The California Current runs along the Pacific coast of North America.
The California Current is an ocean current in the North Pacific that runs along the West Coast of the United States, moving southward until it reaches Baja, at which point it begins to float westward. This current is one of a series of boundary currents that move along Earth’s continents. The California Current is an example of an eastern boundary current because it borders land in the east.
California’s foggy days are caused in part by the California Current.
The current originates in the North Pacific, where the water is very cold. It is relatively shallow, carrying a load of cold water that encourages upwelling as it passes along the coast. As it reaches the warmer southern waters, the cold water begins to sink, allowing warm water to rise and generating a warm current that travels across the Pacific Ocean. This current is linked to a western boundary current that runs up the coast of Asia before looping around North America again.

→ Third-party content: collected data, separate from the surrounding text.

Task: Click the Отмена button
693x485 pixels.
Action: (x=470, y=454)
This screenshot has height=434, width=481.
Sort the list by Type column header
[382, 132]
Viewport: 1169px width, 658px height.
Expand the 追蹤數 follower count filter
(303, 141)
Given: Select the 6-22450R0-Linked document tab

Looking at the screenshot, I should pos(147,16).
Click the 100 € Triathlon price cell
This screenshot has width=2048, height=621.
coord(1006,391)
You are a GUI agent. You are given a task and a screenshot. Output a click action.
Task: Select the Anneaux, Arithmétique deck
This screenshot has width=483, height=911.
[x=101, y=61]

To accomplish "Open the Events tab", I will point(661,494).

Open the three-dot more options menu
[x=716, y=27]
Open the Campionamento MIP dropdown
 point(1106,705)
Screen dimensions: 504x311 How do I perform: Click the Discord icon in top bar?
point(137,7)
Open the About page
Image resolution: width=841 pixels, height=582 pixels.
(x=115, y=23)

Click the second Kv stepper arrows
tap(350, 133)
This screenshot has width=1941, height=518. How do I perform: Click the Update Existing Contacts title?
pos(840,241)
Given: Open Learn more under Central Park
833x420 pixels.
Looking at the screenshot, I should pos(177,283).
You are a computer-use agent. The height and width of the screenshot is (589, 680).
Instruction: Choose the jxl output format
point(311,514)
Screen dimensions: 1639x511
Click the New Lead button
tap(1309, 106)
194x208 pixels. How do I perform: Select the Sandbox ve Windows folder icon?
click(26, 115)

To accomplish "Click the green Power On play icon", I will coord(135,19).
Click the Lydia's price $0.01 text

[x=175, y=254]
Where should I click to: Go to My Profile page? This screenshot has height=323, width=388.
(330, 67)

The series of interconnected currents that encircle the North Pacific is known as the North Pacific Gyre. These currents play an important role in ocean circulation and in the economies along the coasts where they pass. In California, for example, the California Current contributes to one of the most productive marine ecosystems in the world, with nutrient-rich water and impressive biological diversity. The southward flow of the current also explains why the waters off the coast of California are cooler than waters at similar latitudes on the east coast of America.
California’s famous foggy days are in part caused by the movements of the California Current, illustrating another way it impacts terrestrial life. Currents in the North Pacific Gyre also determine where floating objects in the ocean end up over time, as they move along this spiraling group of currents like soap bubbles caught in the whirlpool of water around a drain.
It is important to note that there are other offshore currents besides the California Current, and sometimes they change direction. Immediately off the coast, smaller currents and eddies push the water in various directions. These currents are widely studied by oceanographers and others interested in ocean currents, such as rescue services who want to narrow down the potential location of an invalid ship, a swimmer in distress, or the body of someone who has drowned.